• [Exercise objective]:
Print every entry again, precisely as written.

• [Data]:

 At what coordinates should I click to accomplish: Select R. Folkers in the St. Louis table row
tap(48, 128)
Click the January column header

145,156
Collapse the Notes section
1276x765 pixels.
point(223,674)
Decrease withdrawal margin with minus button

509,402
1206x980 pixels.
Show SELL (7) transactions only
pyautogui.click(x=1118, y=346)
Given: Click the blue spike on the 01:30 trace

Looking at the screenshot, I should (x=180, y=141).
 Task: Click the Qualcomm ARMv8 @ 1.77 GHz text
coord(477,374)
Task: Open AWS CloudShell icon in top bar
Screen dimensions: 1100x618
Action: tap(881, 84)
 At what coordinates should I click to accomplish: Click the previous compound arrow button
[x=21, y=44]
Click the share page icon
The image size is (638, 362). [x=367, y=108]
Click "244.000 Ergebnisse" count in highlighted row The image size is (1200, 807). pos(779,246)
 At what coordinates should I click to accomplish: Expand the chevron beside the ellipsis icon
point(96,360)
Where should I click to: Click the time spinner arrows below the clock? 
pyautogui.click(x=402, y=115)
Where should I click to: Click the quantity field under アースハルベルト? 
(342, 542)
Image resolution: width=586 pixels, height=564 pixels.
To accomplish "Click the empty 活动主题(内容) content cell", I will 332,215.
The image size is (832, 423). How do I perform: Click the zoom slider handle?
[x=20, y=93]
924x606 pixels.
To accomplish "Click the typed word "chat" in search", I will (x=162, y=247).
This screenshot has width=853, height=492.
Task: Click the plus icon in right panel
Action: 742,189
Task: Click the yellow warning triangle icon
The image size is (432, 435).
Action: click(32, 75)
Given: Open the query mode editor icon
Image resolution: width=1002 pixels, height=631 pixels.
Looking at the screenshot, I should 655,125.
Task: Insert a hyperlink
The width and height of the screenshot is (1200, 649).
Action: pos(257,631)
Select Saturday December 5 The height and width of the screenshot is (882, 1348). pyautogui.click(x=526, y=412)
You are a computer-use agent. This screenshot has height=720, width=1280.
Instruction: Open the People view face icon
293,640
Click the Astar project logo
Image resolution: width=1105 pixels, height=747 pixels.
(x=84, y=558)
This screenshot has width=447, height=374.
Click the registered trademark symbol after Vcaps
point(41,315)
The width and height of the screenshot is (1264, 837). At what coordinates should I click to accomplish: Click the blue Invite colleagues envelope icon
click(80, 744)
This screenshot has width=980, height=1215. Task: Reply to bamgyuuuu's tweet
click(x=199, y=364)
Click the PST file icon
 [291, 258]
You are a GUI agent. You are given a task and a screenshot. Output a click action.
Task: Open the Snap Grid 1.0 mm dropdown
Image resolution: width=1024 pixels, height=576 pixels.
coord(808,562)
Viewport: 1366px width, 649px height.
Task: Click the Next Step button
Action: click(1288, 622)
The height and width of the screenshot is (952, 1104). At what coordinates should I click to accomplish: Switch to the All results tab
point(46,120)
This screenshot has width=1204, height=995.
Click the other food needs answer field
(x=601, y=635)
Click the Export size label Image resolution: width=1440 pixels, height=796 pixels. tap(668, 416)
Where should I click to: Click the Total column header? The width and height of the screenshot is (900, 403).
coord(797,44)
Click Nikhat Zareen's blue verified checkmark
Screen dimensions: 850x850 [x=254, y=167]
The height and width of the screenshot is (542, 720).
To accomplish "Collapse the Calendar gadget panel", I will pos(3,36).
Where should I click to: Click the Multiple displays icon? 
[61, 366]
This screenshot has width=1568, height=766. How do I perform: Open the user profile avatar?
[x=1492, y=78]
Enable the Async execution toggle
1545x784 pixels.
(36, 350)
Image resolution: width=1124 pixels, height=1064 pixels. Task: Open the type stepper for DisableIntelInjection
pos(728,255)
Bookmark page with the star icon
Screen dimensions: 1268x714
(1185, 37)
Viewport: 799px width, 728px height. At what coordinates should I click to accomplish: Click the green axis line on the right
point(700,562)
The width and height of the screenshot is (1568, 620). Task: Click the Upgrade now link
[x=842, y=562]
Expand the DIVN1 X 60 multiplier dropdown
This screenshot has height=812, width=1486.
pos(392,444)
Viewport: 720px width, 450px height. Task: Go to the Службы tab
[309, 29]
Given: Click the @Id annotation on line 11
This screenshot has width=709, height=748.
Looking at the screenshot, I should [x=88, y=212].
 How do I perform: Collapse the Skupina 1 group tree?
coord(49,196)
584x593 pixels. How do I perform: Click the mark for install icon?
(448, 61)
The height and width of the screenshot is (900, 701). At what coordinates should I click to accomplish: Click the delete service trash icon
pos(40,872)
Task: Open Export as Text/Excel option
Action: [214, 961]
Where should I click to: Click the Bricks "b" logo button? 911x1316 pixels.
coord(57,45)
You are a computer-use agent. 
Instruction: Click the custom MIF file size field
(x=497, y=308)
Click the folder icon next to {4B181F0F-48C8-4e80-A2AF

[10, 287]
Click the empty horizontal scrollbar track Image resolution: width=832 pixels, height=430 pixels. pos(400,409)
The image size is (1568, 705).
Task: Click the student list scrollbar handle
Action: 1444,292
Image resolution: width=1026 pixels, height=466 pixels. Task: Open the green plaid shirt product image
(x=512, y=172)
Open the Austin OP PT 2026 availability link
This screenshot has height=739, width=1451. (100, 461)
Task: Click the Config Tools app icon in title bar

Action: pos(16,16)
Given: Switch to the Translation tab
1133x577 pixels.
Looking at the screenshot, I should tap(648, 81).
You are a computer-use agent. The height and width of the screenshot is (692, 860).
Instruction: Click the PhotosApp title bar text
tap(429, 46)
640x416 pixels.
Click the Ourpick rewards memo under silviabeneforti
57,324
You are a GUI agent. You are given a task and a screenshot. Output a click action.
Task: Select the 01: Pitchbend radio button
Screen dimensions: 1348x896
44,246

• [Response box]:
 At what coordinates should I click to accomplish: Select R. Folkers in the St. Louis table row
tap(48, 128)
Click the January column header

145,156
Collapse the Notes section
1276x765 pixels.
point(223,674)
Decrease withdrawal margin with minus button

509,402
1206x980 pixels.
Show SELL (7) transactions only
pyautogui.click(x=1118, y=346)
Given: Click the blue spike on the 01:30 trace

Looking at the screenshot, I should (x=180, y=141).
 Task: Click the Qualcomm ARMv8 @ 1.77 GHz text
coord(477,374)
Task: Open AWS CloudShell icon in top bar
Screen dimensions: 1100x618
Action: tap(881, 84)
 At what coordinates should I click to accomplish: Click the previous compound arrow button
[x=21, y=44]
Click the share page icon
The image size is (638, 362). [x=367, y=108]
Click "244.000 Ergebnisse" count in highlighted row The image size is (1200, 807). pos(779,246)
 At what coordinates should I click to accomplish: Expand the chevron beside the ellipsis icon
point(96,360)
Where should I click to: Click the time spinner arrows below the clock? 
pyautogui.click(x=402, y=115)
Where should I click to: Click the quantity field under アースハルベルト? 
(342, 542)
Image resolution: width=586 pixels, height=564 pixels.
To accomplish "Click the empty 活动主题(内容) content cell", I will 332,215.
The image size is (832, 423). How do I perform: Click the zoom slider handle?
[x=20, y=93]
924x606 pixels.
To accomplish "Click the typed word "chat" in search", I will (x=162, y=247).
This screenshot has width=853, height=492.
Task: Click the plus icon in right panel
Action: 742,189
Task: Click the yellow warning triangle icon
The image size is (432, 435).
Action: click(32, 75)
Given: Open the query mode editor icon
Image resolution: width=1002 pixels, height=631 pixels.
Looking at the screenshot, I should 655,125.
Task: Insert a hyperlink
The width and height of the screenshot is (1200, 649).
Action: pos(257,631)
Select Saturday December 5 The height and width of the screenshot is (882, 1348). pyautogui.click(x=526, y=412)
You are a computer-use agent. This screenshot has height=720, width=1280.
Instruction: Open the People view face icon
293,640
Click the Astar project logo
Image resolution: width=1105 pixels, height=747 pixels.
(x=84, y=558)
This screenshot has width=447, height=374.
Click the registered trademark symbol after Vcaps
point(41,315)
The width and height of the screenshot is (1264, 837). At what coordinates should I click to accomplish: Click the blue Invite colleagues envelope icon
click(80, 744)
This screenshot has width=980, height=1215. Task: Reply to bamgyuuuu's tweet
click(x=199, y=364)
Click the PST file icon
 [291, 258]
You are a GUI agent. You are given a task and a screenshot. Output a click action.
Task: Open the Snap Grid 1.0 mm dropdown
Image resolution: width=1024 pixels, height=576 pixels.
coord(808,562)
Viewport: 1366px width, 649px height.
Task: Click the Next Step button
Action: click(1288, 622)
The height and width of the screenshot is (952, 1104). At what coordinates should I click to accomplish: Switch to the All results tab
point(46,120)
This screenshot has width=1204, height=995.
Click the other food needs answer field
(x=601, y=635)
Click the Export size label Image resolution: width=1440 pixels, height=796 pixels. tap(668, 416)
Where should I click to: Click the Total column header? The width and height of the screenshot is (900, 403).
coord(797,44)
Click Nikhat Zareen's blue verified checkmark
Screen dimensions: 850x850 [x=254, y=167]
The height and width of the screenshot is (542, 720).
To accomplish "Collapse the Calendar gadget panel", I will pos(3,36).
Where should I click to: Click the Multiple displays icon? 
[61, 366]
This screenshot has width=1568, height=766. How do I perform: Open the user profile avatar?
[x=1492, y=78]
Enable the Async execution toggle
1545x784 pixels.
(36, 350)
Image resolution: width=1124 pixels, height=1064 pixels. Task: Open the type stepper for DisableIntelInjection
pos(728,255)
Bookmark page with the star icon
Screen dimensions: 1268x714
(1185, 37)
Viewport: 799px width, 728px height. At what coordinates should I click to accomplish: Click the green axis line on the right
point(700,562)
The width and height of the screenshot is (1568, 620). Task: Click the Upgrade now link
[x=842, y=562]
Expand the DIVN1 X 60 multiplier dropdown
This screenshot has height=812, width=1486.
pos(392,444)
Viewport: 720px width, 450px height. Task: Go to the Службы tab
[309, 29]
Given: Click the @Id annotation on line 11
This screenshot has width=709, height=748.
Looking at the screenshot, I should [x=88, y=212].
 How do I perform: Collapse the Skupina 1 group tree?
coord(49,196)
584x593 pixels. How do I perform: Click the mark for install icon?
(448, 61)
The height and width of the screenshot is (900, 701). At what coordinates should I click to accomplish: Click the delete service trash icon
pos(40,872)
Task: Open Export as Text/Excel option
Action: [214, 961]
Where should I click to: Click the Bricks "b" logo button? 911x1316 pixels.
coord(57,45)
You are a computer-use agent. 
Instruction: Click the custom MIF file size field
(x=497, y=308)
Click the folder icon next to {4B181F0F-48C8-4e80-A2AF

[10, 287]
Click the empty horizontal scrollbar track Image resolution: width=832 pixels, height=430 pixels. pos(400,409)
The image size is (1568, 705).
Task: Click the student list scrollbar handle
Action: 1444,292
Image resolution: width=1026 pixels, height=466 pixels. Task: Open the green plaid shirt product image
(x=512, y=172)
Open the Austin OP PT 2026 availability link
This screenshot has height=739, width=1451. (100, 461)
Task: Click the Config Tools app icon in title bar

Action: pos(16,16)
Given: Switch to the Translation tab
1133x577 pixels.
Looking at the screenshot, I should tap(648, 81).
You are a computer-use agent. The height and width of the screenshot is (692, 860).
Instruction: Click the PhotosApp title bar text
tap(429, 46)
640x416 pixels.
Click the Ourpick rewards memo under silviabeneforti
57,324
You are a GUI agent. You are given a task and a screenshot. Output a click action.
Task: Select the 01: Pitchbend radio button
Screen dimensions: 1348x896
44,246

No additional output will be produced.